Monolith vs Microservices — A Pragmatic Guide for Startups
by Arif Ikhsanudin, Backend Developer
The distributed systems tax you pay upfront
Your team has five engineers and a product that has been live for four months. You are debating whether to split the billing service into its own microservice. The argument for: independent deployability, clear ownership, the ability to scale it separately. The argument against: you do not know yet what billing actually needs to do. This is the most common and most costly mistake I see startups make.
What a monolith actually costs you
Nothing — until you have a genuine reason to pay it. A well-structured monolith with clear module boundaries is not a technical debt. It is a pragmatic choice that defers coordination costs until you understand your domain well enough to draw the right service boundaries.
The Rails engine pattern, for example, lets you build near-microservice isolation within a monolith. Each domain — billing, notifications, user management — lives in its own engine with its own models, controllers, and migrations. The communication happens via Ruby method calls instead of HTTP, which means no serialization overhead, no network latency, no distributed transaction complexity.

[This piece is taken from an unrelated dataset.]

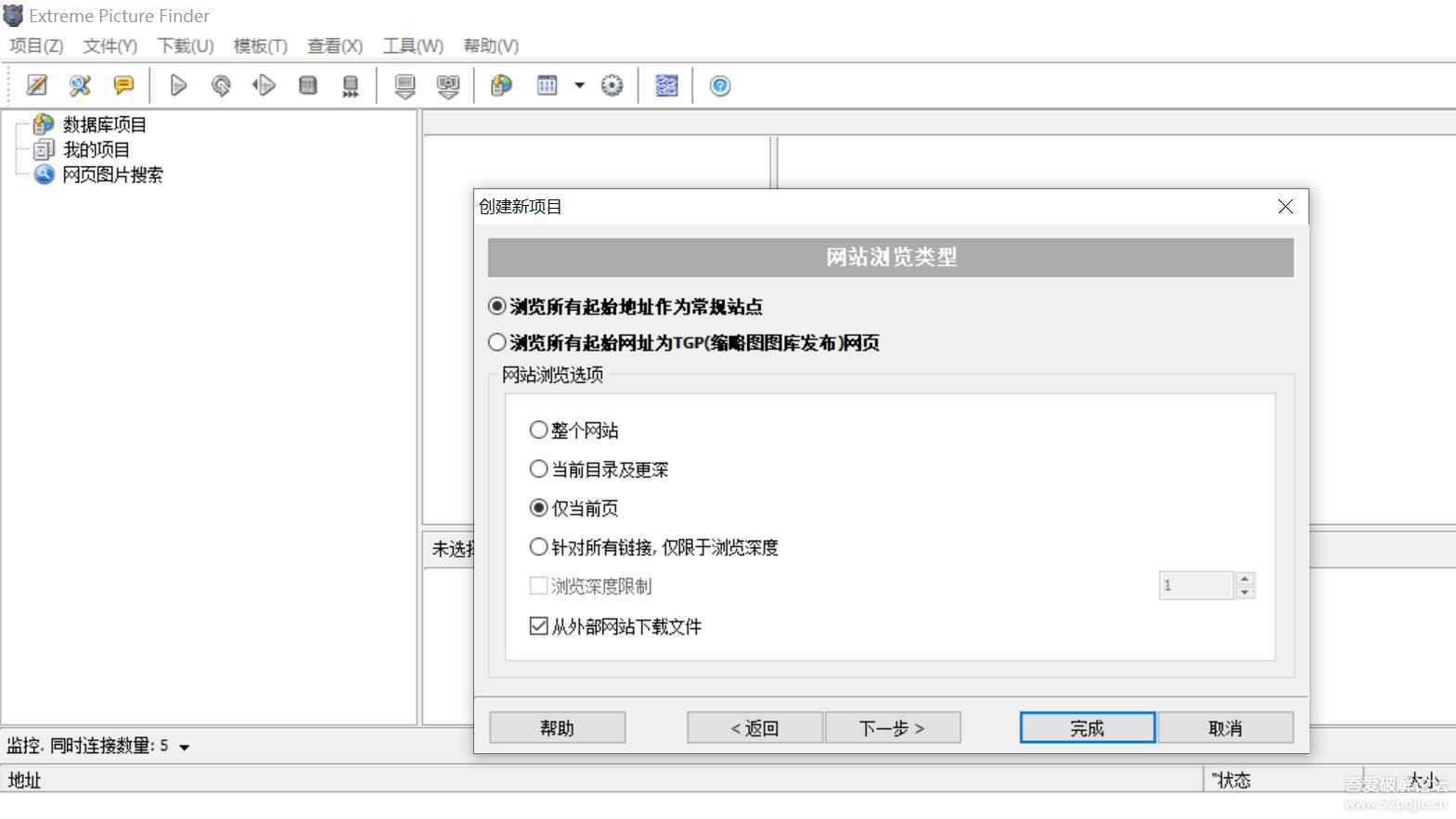
Task: Choose the TGP 缩略图图库 browsing type
Action: point(498,343)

# Modular monolith — Billing engine
# Located at engines/billing/
module Billing
class Engine < Rails::Engine
isolate_namespace Billing
end
end
# Clean boundary — other engines call Billing::SubscriptionService
# not BillingController or billing_subscriptions table directly
module Billing
class SubscriptionService
def activate(user_id:, plan_id:)
subscription = Billing::Subscription.create!(
user_id: user_id,
plan_id: plan_id,
status: :active,
started_at: Time.current
)
Billing::InvoiceJob.perform_later(subscription.id)
subscription
end
end
end
This is extractable into a microservice later. The interface is already defined. The data boundary is already clean. You pay none of the distributed systems cost during the period when you are still learning what the domain looks like.
What microservices actually cost you
Distributed systems introduce a class of failure modes that do not exist in monoliths: partial failures, network partitions, message ordering, idempotency requirements, distributed tracing overhead. These are solvable problems, but each one requires tooling, operational expertise, and developer time to solve.

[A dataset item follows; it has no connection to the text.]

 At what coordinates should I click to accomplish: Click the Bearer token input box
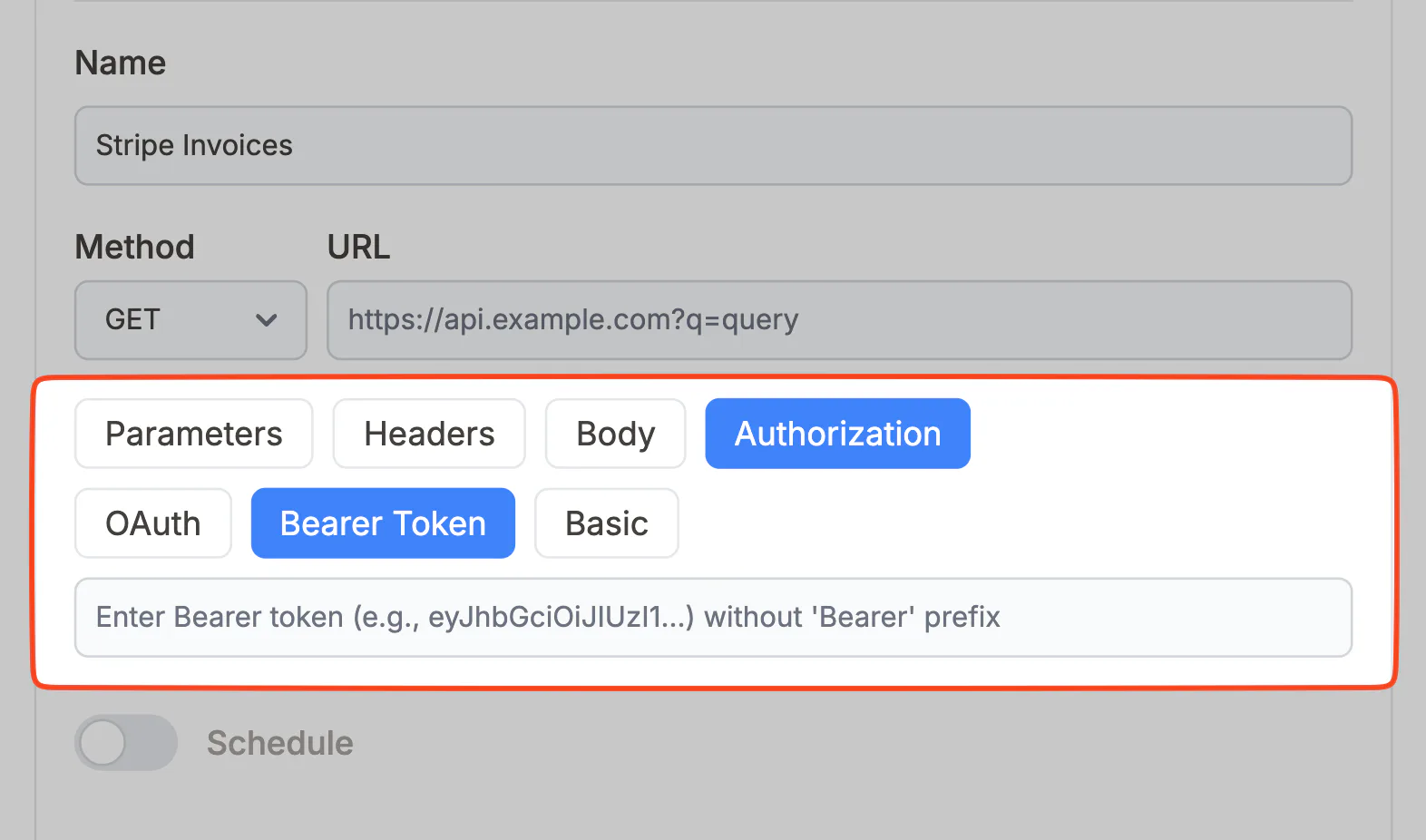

A call stack in a monolith that takes 5ms becomes a chain of HTTP requests with 20-50ms overhead per hop in a microservices architecture. You fix this with gRPC (Protocol Buffers, multiplexed connections, ~2-5ms overhead) or by questioning whether the service boundary is right. Either way, it is a decision you now have to make.
Deployment complexity multiplies. A monolith has one deployment pipeline. Fifteen microservices have fifteen. Each needs its own CI configuration, Docker image, Kubernetes deployment manifest, health checks, secrets management, and rollback procedure. On a small team, this overhead crowds out product work.
# What one microservice adds to your infrastructure
# (multiply by number of services)
apiVersion: apps/v1
kind: Deployment
metadata:
name: billing-service
spec:
replicas: 2
template:
spec:
containers:
- name: billing
image: billing-service:{{ .Values.tag }}
env:
- name: DATABASE_URL
valueFrom:
secretKeyRef:
name: billing-secrets
key: database-url
readinessProbe:
httpGet:
path: /health
port: 3000
initialDelaySeconds: 10
Multiply that manifest — plus the service definition, the ingress rules, the HPA configuration, the PodDisruptionBudget — by fifteen services and you have a full-time infrastructure engineering job that is not building product.
The actual decision criteria
Start with a monolith when:
- You have fewer than ten engineers
- The product is less than two years old and the domain model is still being discovered
- You do not have dedicated DevOps/platform engineering capacity
- Different parts of the system do not have wildly different scaling requirements
Consider extracting a service when:
- A bounded context has a genuinely different scaling profile (e.g., a video transcoding pipeline next to a CRUD API)
- Team ownership is creating merge conflicts and deployment coupling — your billing team cannot ship without coordinating with the auth team
- A specific component has security or compliance requirements (PCI DSS, SOC 2) that benefit from a hard perimeter
- You have proven the domain model is stable enough that the service interface will not need to change monthly
The rule that has served me well: Do not split a service until you have drawn the domain boundary in code first. If you cannot define the interface between two services as a clean set of method signatures — inputs, outputs, error cases — you do not understand the boundary well enough to pay the distributed systems cost.
The path from monolith to services
Extract the data layer first. Before splitting into services, ensure each domain manages its own database tables. Cross-domain joins in SQL are a sign the boundary is wrong or not yet clean. Once the data is isolated by domain, the service extraction is mechanical — the interface is already there, you are just adding an HTTP or gRPC transport in front of it.
The startups that do this well spend 12-18 months building a well-modularized monolith, then extract services one at a time based on actual operational pain, not anticipated scaling needs. The ones that start with microservices often spend 12-18 months debugging distributed failures in a system they do not yet understand.